Reaching the Socially Conscious Consumer

March 18, 2014

In the United States, as in the United Kingdom, more and more consumers—especially younger ones—are weighing a company’s efforts in social responsibility when they determine which businesses to patronize. During a presentation at our recent Consumer Trends & Directions conference, Technomic set out to define social responsibility when it comes to the restaurant industry; show how perceptions of social responsibility influence consumers; and look at the impact of social responsibility on business.

Social Responsibility in Restaurants

Social responsibility in restaurants is a complex idea, but has three key aspects:

The environment: This includes recycling programs; packaging (such as disposables made of recycled materials); energy-saving and water-saving practices; and waste disposal and composting. One company doing well in this area is Starbucks. In a growing number of units, the coffee-café chain gives customers the chance to toss paper hot cups into a separate receptacle for recycling or composting.

Community-building: Engagement with the community can involve fundraising; food donation; support of community groups, from providing free meeting space for groups of seniors to sponsoring sports teams; and, particularly in fast-food settings, emphasizing local hiring and offering wages, benefits and advancement opportunities that are better than the industry average. Darden Restaurants, a multiconcept operator whose stable includes The Olive Garden and Red Lobster, among others, brags that its high-profile nonprofit Darden Foundation has awarded more than $71 million in grants to charities since 1995.

Sourcing: Sourcing is simply where the ingredients come from; among other things, socially responsible efforts encompass organic, natural and local items as well as animal welfare (such as free-range poultry and grass-fed beef) and avoidance of hormones and steroids in meat and milk. One chain that has made sourcing key to its brand identity is fast-casual concept Chipotle Mexican Grill, whose “Food With Integrity” promise involves “finding the very best ingredients raised with respect for the animals, the environment and the farmers.” Both suppliers and restaurants must respond to increasing consumer preoccupations with sourcing.

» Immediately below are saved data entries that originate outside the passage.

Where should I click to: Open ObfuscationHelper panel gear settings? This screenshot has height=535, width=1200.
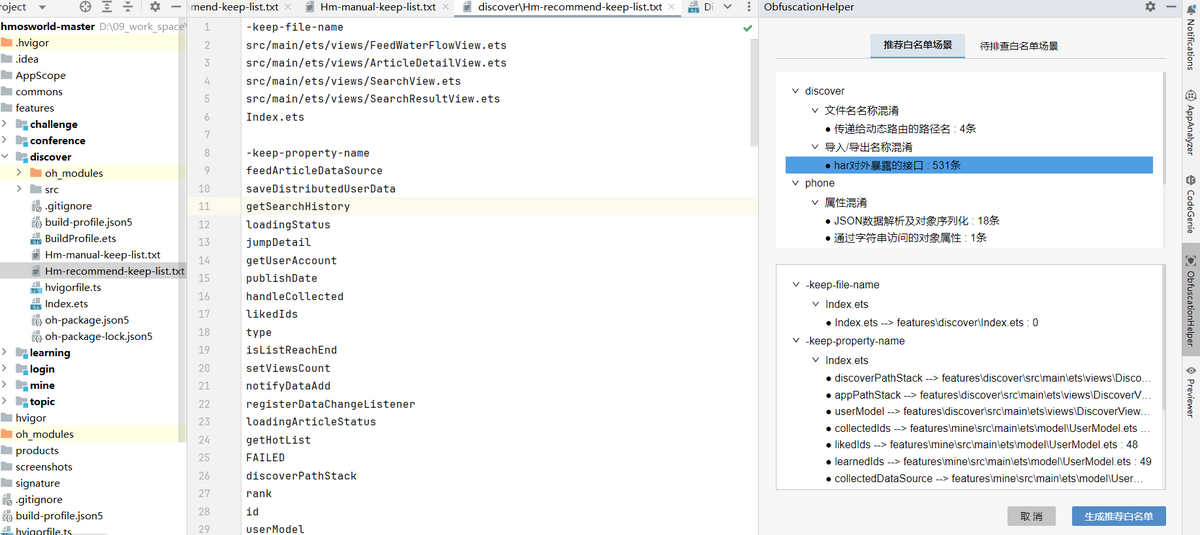(1150, 7)
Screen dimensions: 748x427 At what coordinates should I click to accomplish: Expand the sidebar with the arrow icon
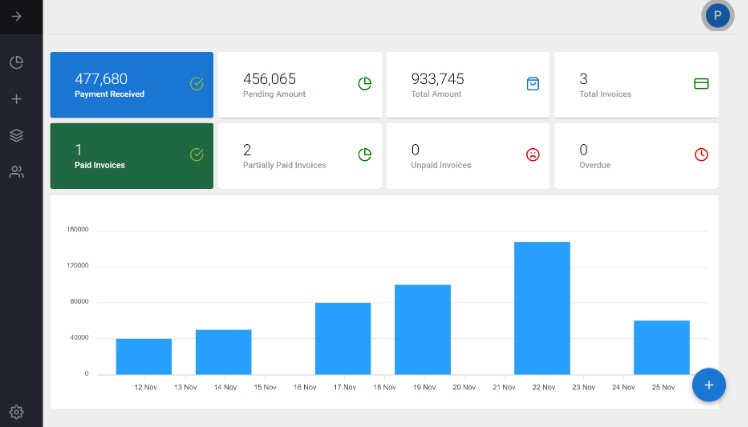(x=16, y=16)
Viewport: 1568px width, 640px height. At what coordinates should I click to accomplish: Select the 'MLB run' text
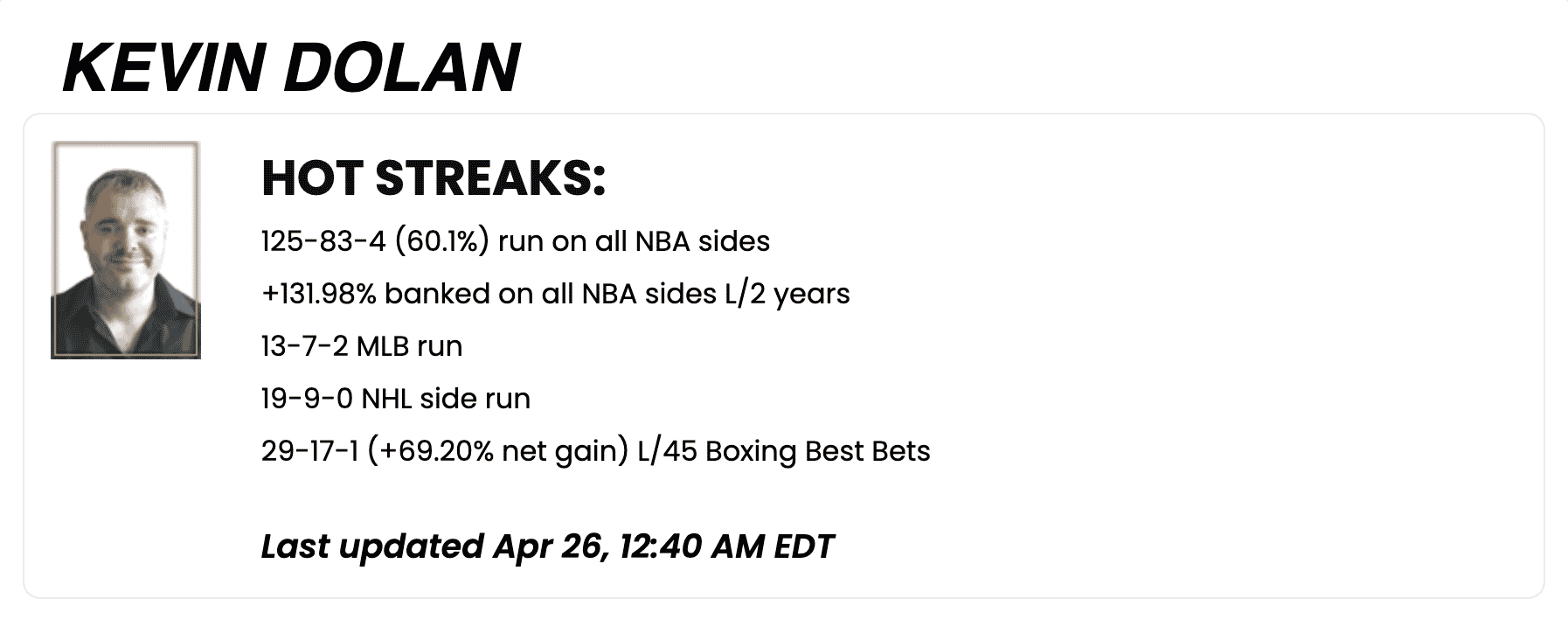[x=410, y=346]
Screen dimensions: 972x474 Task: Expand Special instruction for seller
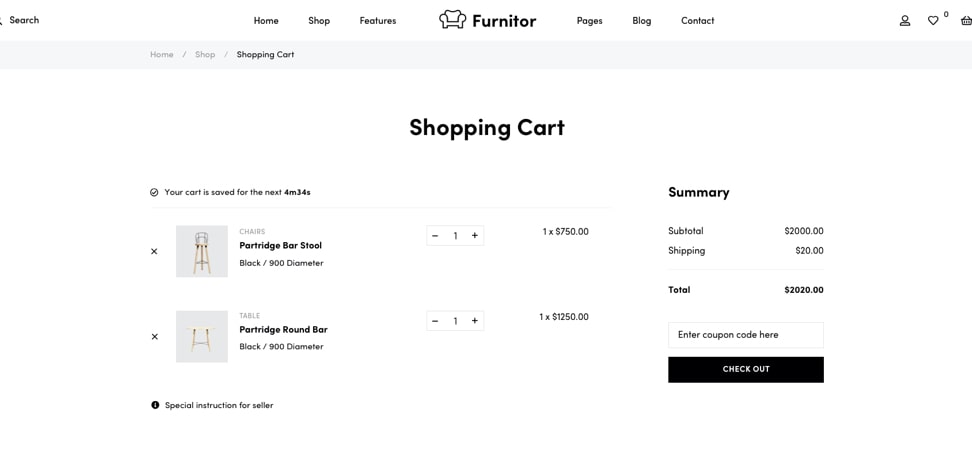[219, 405]
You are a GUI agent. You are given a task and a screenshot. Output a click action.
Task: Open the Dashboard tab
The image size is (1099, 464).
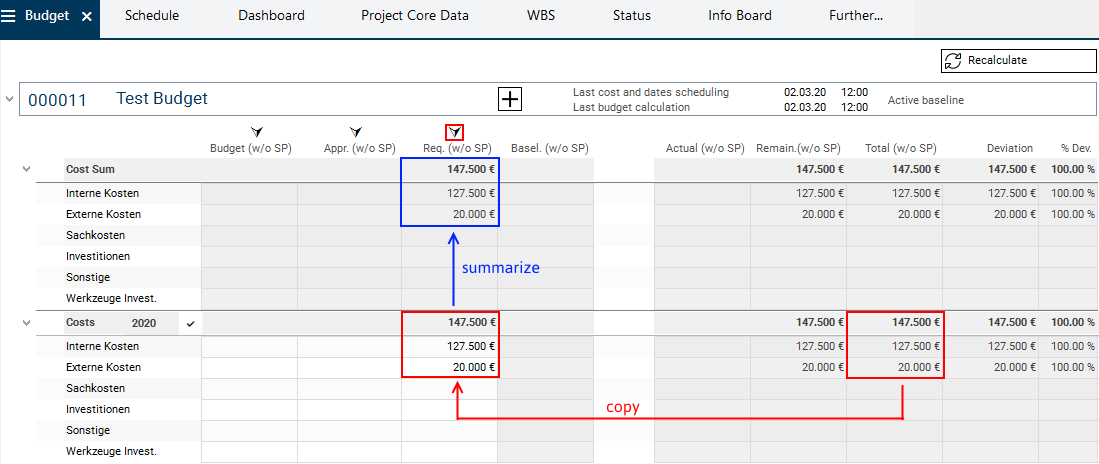pyautogui.click(x=271, y=16)
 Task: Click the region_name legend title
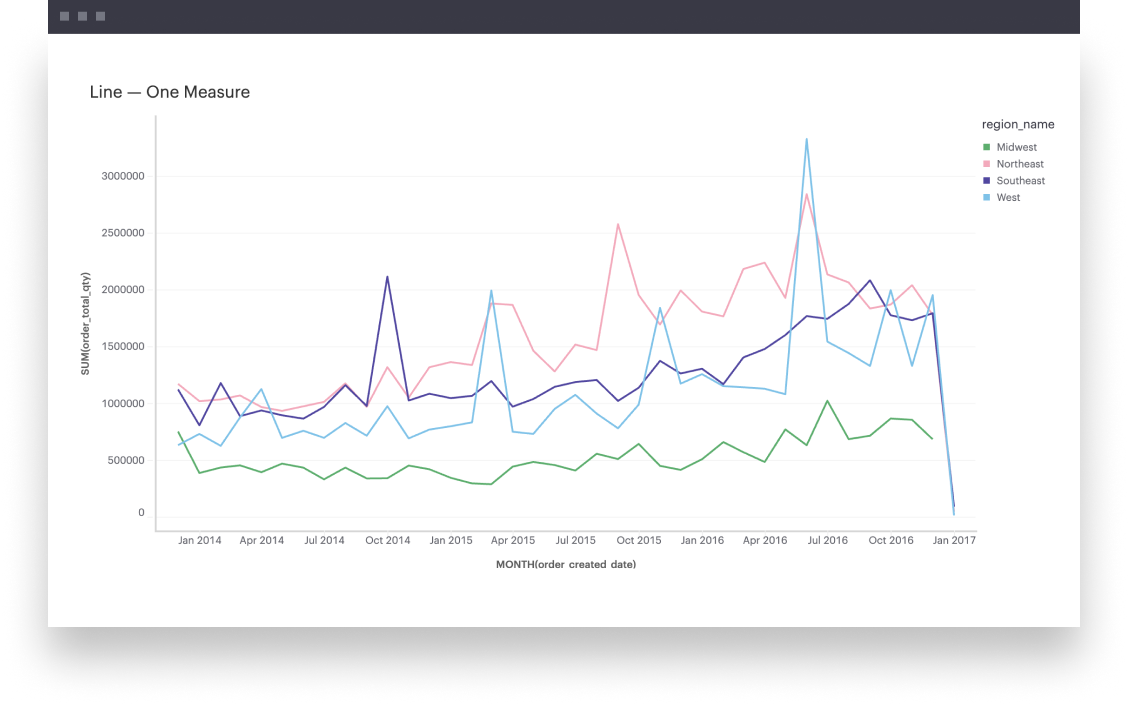(1017, 125)
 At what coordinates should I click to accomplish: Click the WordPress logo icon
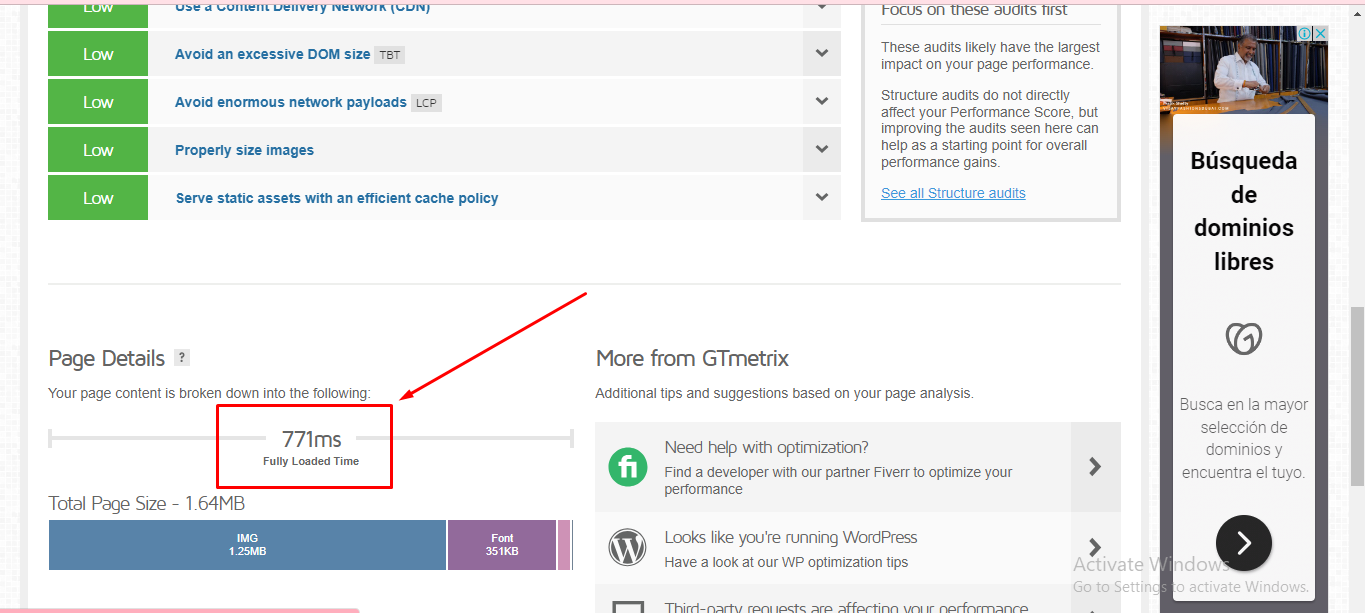tap(628, 547)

How Social Responsibility Influences Attitudes and Purchases

According to Technomic research, nearly six out of 10 consumers say that when they’re weighing what restaurant to visit, it’s important to them that the establishment be socially responsible.

socialy_responsible_550

Source: Technomic Consumer Brand Metrics 2013

Technomic’s Consumer Brand Metrics program, which tracks how consumers rate 123 leading restaurant chains on a host of experience and reputation attributes, shows that some chains score much higher on social responsibility issues than others. It’s important to consumers that they perceive a restaurant’s values as aligning with their own, so not everyone rates the same chains highest. Nevertheless, there are clear leaders.

When asked to rate chains on the attribute “is socially responsible,” consumers gave ice cream chain Ben & Jerry’s, quick-service chicken concept Chick-fil-A, and coffee giant Starbucks the highest scores. For the attribute “has values that are similar to my own,” Darden’s polished-casual Seasons 52 concept, Ben & Jerry’s, and family-dining chain Cracker Barrel Old Country Stores came out on top. Consumers rated burger QSR McDonald’s, Chick-fil-A, and Ben & Jerry’s highly on the attribute “supports local community activities.” And for “has an excellent reputation,” consumers ranked fast-casual Panera Bread, high-end steakhouse The Capital Grille, and quick-service In-N-Out Burger as the leading chains.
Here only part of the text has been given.